* _Task goal_
The reply should hold only the lines from the one with "Screen dimensions: 1932x1916" through the end of the data, each given exactly.

Dataset entries
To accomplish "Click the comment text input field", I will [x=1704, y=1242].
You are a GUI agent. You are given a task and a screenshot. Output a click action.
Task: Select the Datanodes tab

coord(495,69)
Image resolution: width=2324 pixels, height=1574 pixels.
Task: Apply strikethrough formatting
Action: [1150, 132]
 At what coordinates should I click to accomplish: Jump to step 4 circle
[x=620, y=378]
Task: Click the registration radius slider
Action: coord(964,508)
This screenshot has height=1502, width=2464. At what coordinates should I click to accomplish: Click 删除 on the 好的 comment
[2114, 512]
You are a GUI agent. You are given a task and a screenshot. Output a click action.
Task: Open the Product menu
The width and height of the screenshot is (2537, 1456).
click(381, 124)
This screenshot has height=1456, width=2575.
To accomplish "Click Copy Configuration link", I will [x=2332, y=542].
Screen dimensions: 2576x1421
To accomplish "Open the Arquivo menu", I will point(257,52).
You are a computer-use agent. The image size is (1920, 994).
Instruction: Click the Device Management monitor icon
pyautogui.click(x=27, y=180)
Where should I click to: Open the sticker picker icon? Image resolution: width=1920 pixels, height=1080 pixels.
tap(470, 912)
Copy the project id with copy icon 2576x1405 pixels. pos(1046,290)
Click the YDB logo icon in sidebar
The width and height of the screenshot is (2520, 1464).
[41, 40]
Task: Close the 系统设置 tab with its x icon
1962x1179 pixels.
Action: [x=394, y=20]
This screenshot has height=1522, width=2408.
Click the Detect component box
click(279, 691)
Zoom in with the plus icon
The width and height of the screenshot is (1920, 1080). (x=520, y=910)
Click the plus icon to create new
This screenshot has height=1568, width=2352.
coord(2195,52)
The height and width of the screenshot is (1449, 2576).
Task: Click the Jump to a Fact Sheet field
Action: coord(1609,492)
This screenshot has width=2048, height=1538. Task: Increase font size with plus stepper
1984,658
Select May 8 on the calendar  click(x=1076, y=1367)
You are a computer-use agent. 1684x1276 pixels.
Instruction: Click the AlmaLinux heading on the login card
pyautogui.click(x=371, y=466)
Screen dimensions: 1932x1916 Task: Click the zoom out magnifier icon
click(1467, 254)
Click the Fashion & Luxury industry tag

* _Result_
Screen dimensions: 1932x1916 Task: Click the zoom out magnifier icon
click(1467, 254)
Click the Fashion & Luxury industry tag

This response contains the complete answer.